Soudain, l'armée nationale libyenne peut devenir une milice et vice versa.

Le vocabulaire des médias peut promouvoir l'agenda islamiste dans la guerre en Libye

Media lexicon can promote Islamists agenda in Libyan warEl vocabulario de los medios de comunicación puede promover la agenda islamista en la guerra de Libia

Les islamistes et leurs alliés sont conscients du rôle important des médias dans la guerre en Libye. Pour eux, amplifier ou même fabriquer des informations pour aider leur camp est une tactique clé, mais apparemment cela n'a pas suffi pour influencer l'opinion locale et internationale.

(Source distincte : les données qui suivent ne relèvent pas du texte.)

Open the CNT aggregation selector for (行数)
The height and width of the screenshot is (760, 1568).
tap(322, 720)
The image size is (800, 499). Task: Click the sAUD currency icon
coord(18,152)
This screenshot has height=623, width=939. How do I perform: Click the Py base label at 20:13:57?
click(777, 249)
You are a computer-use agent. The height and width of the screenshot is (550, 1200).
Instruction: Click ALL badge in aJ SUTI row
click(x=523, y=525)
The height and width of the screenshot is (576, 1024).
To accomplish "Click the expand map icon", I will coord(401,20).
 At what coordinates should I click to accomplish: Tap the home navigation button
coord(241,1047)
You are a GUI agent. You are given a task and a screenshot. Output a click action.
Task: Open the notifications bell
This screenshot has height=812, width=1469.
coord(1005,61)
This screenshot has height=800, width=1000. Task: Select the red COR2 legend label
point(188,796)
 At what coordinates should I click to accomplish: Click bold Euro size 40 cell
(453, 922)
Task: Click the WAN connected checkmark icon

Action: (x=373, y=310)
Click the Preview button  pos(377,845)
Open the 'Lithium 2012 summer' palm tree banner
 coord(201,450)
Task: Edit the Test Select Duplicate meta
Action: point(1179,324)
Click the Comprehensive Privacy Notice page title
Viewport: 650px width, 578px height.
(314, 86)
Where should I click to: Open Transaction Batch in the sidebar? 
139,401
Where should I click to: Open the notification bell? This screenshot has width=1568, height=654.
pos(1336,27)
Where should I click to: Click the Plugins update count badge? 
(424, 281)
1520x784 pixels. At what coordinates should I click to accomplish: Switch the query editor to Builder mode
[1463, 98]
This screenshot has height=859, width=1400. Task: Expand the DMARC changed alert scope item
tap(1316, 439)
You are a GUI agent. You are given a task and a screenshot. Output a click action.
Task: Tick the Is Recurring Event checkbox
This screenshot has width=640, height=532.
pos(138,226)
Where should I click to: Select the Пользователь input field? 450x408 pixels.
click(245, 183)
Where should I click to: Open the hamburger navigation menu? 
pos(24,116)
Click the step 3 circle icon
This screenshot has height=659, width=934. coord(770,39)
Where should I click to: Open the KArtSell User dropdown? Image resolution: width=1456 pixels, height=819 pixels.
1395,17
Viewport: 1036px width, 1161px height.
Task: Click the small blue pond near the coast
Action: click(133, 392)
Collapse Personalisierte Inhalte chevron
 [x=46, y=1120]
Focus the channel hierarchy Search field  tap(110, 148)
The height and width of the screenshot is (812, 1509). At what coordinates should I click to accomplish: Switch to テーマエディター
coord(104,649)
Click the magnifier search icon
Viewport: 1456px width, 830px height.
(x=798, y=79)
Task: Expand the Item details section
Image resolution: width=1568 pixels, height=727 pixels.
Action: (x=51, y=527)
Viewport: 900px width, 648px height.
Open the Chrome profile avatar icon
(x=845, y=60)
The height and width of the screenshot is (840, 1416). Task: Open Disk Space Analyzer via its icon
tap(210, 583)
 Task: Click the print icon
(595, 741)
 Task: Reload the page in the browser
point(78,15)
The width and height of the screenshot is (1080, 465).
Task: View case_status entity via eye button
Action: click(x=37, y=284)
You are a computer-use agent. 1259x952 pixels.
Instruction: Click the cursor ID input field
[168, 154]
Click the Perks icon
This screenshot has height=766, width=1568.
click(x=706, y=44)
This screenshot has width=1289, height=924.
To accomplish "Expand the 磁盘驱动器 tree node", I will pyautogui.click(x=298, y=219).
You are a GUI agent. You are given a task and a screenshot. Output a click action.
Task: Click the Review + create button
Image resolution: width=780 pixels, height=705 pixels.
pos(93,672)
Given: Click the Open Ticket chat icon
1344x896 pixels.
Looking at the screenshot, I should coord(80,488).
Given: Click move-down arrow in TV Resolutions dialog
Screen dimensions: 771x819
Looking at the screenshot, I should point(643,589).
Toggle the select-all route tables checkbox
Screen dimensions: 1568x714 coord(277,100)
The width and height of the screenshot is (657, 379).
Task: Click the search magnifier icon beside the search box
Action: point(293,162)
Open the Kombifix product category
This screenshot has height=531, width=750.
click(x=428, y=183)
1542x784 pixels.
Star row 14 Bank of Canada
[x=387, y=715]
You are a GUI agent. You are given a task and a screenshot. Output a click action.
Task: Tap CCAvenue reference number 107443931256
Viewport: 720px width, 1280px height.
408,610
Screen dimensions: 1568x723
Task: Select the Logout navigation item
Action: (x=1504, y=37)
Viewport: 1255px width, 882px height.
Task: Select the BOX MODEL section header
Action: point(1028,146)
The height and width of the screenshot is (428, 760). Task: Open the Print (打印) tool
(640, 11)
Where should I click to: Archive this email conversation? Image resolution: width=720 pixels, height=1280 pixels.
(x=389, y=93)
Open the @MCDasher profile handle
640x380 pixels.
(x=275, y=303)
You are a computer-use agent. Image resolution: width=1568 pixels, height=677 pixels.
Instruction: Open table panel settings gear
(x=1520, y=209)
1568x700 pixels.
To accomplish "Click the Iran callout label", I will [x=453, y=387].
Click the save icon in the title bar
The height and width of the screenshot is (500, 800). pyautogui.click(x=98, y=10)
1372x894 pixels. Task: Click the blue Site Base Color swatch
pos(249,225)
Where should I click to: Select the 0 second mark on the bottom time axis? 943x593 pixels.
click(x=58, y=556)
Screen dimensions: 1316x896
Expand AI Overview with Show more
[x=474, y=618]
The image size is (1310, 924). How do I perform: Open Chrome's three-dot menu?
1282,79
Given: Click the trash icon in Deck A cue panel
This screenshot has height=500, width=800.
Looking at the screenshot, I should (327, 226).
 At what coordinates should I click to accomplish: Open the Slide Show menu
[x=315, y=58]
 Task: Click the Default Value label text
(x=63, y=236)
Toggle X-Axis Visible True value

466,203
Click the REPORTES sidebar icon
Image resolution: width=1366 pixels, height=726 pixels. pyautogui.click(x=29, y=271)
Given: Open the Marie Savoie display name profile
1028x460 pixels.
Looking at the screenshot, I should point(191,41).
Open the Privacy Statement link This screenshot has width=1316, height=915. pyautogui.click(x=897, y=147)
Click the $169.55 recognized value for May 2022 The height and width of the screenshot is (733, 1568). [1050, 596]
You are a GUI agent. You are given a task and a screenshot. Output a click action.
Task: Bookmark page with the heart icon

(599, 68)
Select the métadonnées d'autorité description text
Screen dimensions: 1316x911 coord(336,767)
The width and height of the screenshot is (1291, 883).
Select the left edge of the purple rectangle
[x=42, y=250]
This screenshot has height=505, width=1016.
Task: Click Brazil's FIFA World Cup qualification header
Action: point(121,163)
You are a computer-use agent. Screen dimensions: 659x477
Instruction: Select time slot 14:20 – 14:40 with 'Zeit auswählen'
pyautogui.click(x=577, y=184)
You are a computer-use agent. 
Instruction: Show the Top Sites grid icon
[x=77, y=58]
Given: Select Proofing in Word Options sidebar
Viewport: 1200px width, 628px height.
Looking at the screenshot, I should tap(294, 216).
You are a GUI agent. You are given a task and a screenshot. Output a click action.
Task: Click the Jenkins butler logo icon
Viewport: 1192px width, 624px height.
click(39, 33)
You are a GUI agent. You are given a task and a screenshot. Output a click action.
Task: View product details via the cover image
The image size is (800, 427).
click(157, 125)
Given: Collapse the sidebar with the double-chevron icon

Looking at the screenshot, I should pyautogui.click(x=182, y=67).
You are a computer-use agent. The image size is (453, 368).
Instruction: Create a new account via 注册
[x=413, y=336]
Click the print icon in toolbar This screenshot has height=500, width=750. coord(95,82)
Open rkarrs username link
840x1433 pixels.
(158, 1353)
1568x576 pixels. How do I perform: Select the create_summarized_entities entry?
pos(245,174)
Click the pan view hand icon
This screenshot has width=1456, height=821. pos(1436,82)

Désespérés de remodeler le récit, ils ont commencé à manipuler les termes - appelant l'armée nationale libyenne (LNA) une "milice" et leur commandant, le maréchal Khalifa Haftar, un "seigneur de guerre". Ils accusent ce dernier de "tentative de coup d'État", tout en qualifiant d'"armée nationale" les milices royales de Tripoli et de Misrata qui combattent aux côtés des mercenaires syriens.  Soudain, l'armée nationale libyenne peut devenir une milice et vice versa.

Les médias affiliés au Qatar et à la Turquie font partie de ceux qui ont commencé à changer les termes utilisés depuis longtemps pour décrire les milices qui soutiennent le Gouvernement d'accord national (NAG) basé à Tripoli. Auparavant appelées "forces loyales à l'ANG basée à Tripoli", elles sont maintenant appelées "armée libyenne", un tour de force sémantique qui a provoqué confusion et dérision.

Les forces islamistes comptent sur les mercenaires et les volontaires syriens de villes comme Misrata pour fonctionner, ce qui les fait entrer dans la définition standard d'une milice. De nombreux rapports indiquent que leurs combattants ne respectent pas les règles d'engagement standard dans la guerre et ne portent même pas d'uniforme.

Les dirigeants qui ont été expulsés de Tripoli lors du coup d'État qui a suivi les élections de 2014 ont réussi à reconstruire l'armée du pays et, en six ans, ont déployé des combattants dans des villes comme Benghazi et dans des pays comme la Jordanie et l'Égypte, sous le slogan "une main construit, l'autre combat le terrorisme".

L'une des raisons pour lesquelles les médias pro-islamiques font pression pour une terminologie différente est leur frustration face à la reconnaissance que l'Armée nationale libyenne (LNA) de Haftar a reçue dans les médias.

L'utilisation du terme "Armée nationale libyenne" (LNA) du Haftar depuis 2014 a contrarié les islamistes, qui ont tenté de dénigrer ses forces en les qualifiant de "milices tribales du Haftar".

Les médias locaux et arabes qui soutiennent la LNA ont d'abord qualifié l'armée de Haftar de "forces du général à la retraite Khalifa Haftar". Récemment, ils ont commencé à qualifier la LNA de "milices au service du seigneur de guerre Khalifa Haftar" et de "forces rebelles en Libye".

La signification des mots est calculée. L'utilisation du terme "armée" donne à Haftar la légitimité pour défendre sa patrie et maintenir sa stabilité. En revanche, le mot décrit les forces islamistes qui le combattent comme des milices ou des groupes terroristes.

Les médias occidentaux qualifient souvent les forces de Haftar de "forces basées dans l'est de la Libye" ou utilisent le terme "armée nationale" entre guillemets, en essayant de paraître neutre et sans parti pris en faveur des islamistes.

Les médias qui soutiennent les islamistes, qu'ils soient arabes ou occidentaux, parient que le téléspectateur moyen ne remarquera pas leur stratégie ou ne prendra pas le temps de vérifier l'exactitude des termes utilisés.

Même certains médias internationaux respectés n'ont pas utilisé une terminologie précise pour décrire la guerre. La BBC a révélé ses véritables sentiments sur la LNA et son commandant en qualifiant Haftar de "seigneur de guerre libyen", alors même qu'elle essayait de paraître neutre en qualifiant la LNA de "forces libyennes basées à l'est".

Certains justifient la description des médias gouvernementaux basés à Tripoli comme le "gouvernement d'accord national" en disant qu'ils utilisent simplement un langage qui a été adopté par la communauté internationale. Mais son manque d'engagement envers le terme "Armée nationale libyenne", qui a également été reconnu par le Conseil de sécurité des Nations unies, trahit son parti pris en la matière.

L'utilisation incohérente de ces termes par la BBC et d'autres organisations internationales de presse et leur volonté de présenter le conflit comme un conflit entre les parties orientale et occidentale de la Libye, plutôt qu'entre les Libyens ordinaires et les forces islamistes, ne sert que les intérêts des islamistes.